Categories of Words in Dual‐Route Theory | |
Regular/Rule‐governed | Irregular/Exception |
MUST CHAIR DIME BOAT | HAVE DONE SAID PINT |
Exceptions = words whose pronunciations are not correctly generated by rules. | |
Glushko Inconsistent Words | |
Regular but Inconsistent | |
SAVE (have) BONE (done) PAID (said) MINT (pint) | |
These words are rule‐governed according to dual‐route model, but they have one or more irregular neighbors (in parentheses). | |
Connectionist/Statistical Learning Approach | |
Degrees of Spelling‐Sound Consistency: | |
Low | High |
Strange words Exceptions Reg Inconsistent Regular | |
Words and nonwords exhibit varying degrees of spelling‐sound consistency. Regular, exception and inconsistent words occupy positions on this continuum, along with other intermediate cases. “Strange” words are oddballs like COLONEL and SPHINX. Locations on the continuum are approximate. |
It took many years of research within both approaches to arrive at these conclusions. Over time, successors to the DRC model discarded defining features of the approach in favor of networks incorporating distributed representations trained via weight‐adjusting learning procedures, the connectionist approach (e.g., Perry et al., 2007; Ziegler et al., 2014). This development reflects broader trends in cognitive science and neuroscience. Core PDP/connectionist ideas about distributed representations, quasiregularity, statistical learning, constraint satisfaction processing, and division of labor between components of the language system have been widely absorbed and continue to inform research (e.g., Chang et al., 2020; Chen et al., 2017; Gordon & Dell, 2003; Hoffman et al., 2015; Smith et al., 2021). This framework has proved particularly relevant to understanding the brain bases of reading, language, and visual cognition because the grain of the models is well matched to the grain of the data obtained using current neuroimaging methods (Cox et al., 2015). The computational models retain their relevance to understanding cognition and its brain bases even though they are simpler than deep learning networks that perform far more complex tasks, but are much harder to analyze and less closely tied to human experience (Joanisse & McClelland, 2015).

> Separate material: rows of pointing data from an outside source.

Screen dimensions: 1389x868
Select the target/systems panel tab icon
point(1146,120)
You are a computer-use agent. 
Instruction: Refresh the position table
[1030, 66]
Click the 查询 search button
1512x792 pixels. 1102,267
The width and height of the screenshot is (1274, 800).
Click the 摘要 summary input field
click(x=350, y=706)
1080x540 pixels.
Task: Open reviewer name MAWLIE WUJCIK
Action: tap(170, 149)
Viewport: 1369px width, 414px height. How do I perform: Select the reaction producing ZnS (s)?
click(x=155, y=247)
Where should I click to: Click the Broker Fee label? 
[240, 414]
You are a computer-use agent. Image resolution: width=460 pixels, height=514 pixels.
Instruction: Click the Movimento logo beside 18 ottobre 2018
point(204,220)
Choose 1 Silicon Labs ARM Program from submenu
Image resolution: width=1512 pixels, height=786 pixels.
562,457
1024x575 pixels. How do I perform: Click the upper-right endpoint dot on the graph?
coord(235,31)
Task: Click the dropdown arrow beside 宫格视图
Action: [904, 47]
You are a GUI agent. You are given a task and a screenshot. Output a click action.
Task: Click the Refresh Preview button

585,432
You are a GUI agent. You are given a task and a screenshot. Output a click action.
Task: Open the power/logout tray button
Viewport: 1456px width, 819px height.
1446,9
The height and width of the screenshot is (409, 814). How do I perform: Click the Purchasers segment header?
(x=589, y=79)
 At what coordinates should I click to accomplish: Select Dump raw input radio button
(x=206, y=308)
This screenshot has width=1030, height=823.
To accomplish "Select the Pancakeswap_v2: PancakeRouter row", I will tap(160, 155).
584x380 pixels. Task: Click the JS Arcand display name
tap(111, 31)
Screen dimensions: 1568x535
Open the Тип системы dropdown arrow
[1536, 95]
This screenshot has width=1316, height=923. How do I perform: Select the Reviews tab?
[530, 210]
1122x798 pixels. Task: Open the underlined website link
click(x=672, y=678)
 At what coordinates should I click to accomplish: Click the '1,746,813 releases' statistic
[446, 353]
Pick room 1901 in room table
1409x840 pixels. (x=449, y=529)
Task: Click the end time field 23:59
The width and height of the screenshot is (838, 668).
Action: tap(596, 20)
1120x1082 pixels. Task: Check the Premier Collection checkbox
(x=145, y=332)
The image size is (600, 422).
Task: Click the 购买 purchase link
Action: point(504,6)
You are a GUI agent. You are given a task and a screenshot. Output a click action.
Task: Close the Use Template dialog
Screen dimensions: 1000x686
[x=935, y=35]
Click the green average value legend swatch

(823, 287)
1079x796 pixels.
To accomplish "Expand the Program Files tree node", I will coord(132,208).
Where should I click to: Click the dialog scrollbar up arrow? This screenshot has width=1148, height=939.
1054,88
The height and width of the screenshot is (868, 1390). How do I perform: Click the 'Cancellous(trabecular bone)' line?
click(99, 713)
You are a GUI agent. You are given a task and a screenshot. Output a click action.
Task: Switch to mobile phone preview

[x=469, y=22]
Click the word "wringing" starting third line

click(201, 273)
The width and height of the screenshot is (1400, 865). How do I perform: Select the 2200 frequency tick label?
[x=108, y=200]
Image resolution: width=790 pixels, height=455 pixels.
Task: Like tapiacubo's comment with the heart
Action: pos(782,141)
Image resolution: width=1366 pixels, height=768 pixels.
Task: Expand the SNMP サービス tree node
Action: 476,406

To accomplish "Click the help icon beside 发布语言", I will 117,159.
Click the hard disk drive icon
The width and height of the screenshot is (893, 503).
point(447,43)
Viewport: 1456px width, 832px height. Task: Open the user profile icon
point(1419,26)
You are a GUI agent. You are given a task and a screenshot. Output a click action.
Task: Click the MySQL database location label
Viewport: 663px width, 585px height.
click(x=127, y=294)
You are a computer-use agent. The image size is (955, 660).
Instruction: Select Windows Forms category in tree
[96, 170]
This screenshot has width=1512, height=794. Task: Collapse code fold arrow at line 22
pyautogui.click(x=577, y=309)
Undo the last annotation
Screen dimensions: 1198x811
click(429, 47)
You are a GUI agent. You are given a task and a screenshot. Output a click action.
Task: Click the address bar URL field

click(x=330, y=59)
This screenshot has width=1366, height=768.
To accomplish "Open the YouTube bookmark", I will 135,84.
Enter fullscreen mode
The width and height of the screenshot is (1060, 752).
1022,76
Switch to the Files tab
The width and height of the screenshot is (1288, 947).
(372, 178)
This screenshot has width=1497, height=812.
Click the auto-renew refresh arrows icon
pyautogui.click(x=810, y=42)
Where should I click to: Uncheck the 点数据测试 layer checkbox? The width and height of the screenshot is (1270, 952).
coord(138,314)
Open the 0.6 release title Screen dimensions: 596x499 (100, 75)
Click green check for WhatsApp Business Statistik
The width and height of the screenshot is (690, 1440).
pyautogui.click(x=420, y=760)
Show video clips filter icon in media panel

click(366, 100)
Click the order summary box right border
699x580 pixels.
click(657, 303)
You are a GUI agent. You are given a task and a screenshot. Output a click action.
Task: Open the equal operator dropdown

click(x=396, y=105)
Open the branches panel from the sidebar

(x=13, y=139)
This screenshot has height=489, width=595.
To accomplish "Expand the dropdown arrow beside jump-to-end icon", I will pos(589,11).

This chapter begins by showing that simulations presented as supporting the DRC model differed from the corresponding behavioral studies. The implemented models also exhibited other anomalous behaviors that were overlooked. Connectionist networks reproduce the behavioral effects but can also explain why they occur (Seidenberg & Plaut, 2006). Our discussion focuses on the major features of reading aloud, leaving aside many other important issues (the bases of individual differences and dyslexia, cross‐linguistic comparisons, brain bases of reading, and others) because of space limitations.
We then examine “connectionist dual‐route models” (Perry et al., 2007, 2010; Ziegler et al., 2014). These hybrid models incorporate the major assumptions of the “triangle” framework but differ in one respect: They retain a second, lexical route. However, the phenomena this mechanism is intended to explain are explained in connectionist models that incorporate additional parts of the orthography➔phonology➔semantics triangle. The “lexical route” allows the authors to claim a degree of continuity with dual‐route models, but it is not required to explain any data. We close by considering the relevance of computational modeling for understanding how children learn to read. The dual‐route theory remains influential in areas where computational modeling results are not well known. These include reading acquisition and instruction, where research and pedagogy still focus on learning pronunciation rules and adding sight words to the lexicon, and in some areas of cognitive neuroscience (e.g., Bouhali et al., 2019). Modeling established the inadequacy of the dual‐route model, but because those results are not known, the approach retains its intuitive appeal. There are deep concerns about literacy levels in the United States, United Kingdom, and many other countries, and great interest in using the “science of reading” to improve instruction and outcomes (Seidenberg et al., 2020). A theory of visual word recognition could contribute to improved educational practices but only if the theory is correct and speaks to relevant issues about how children learn.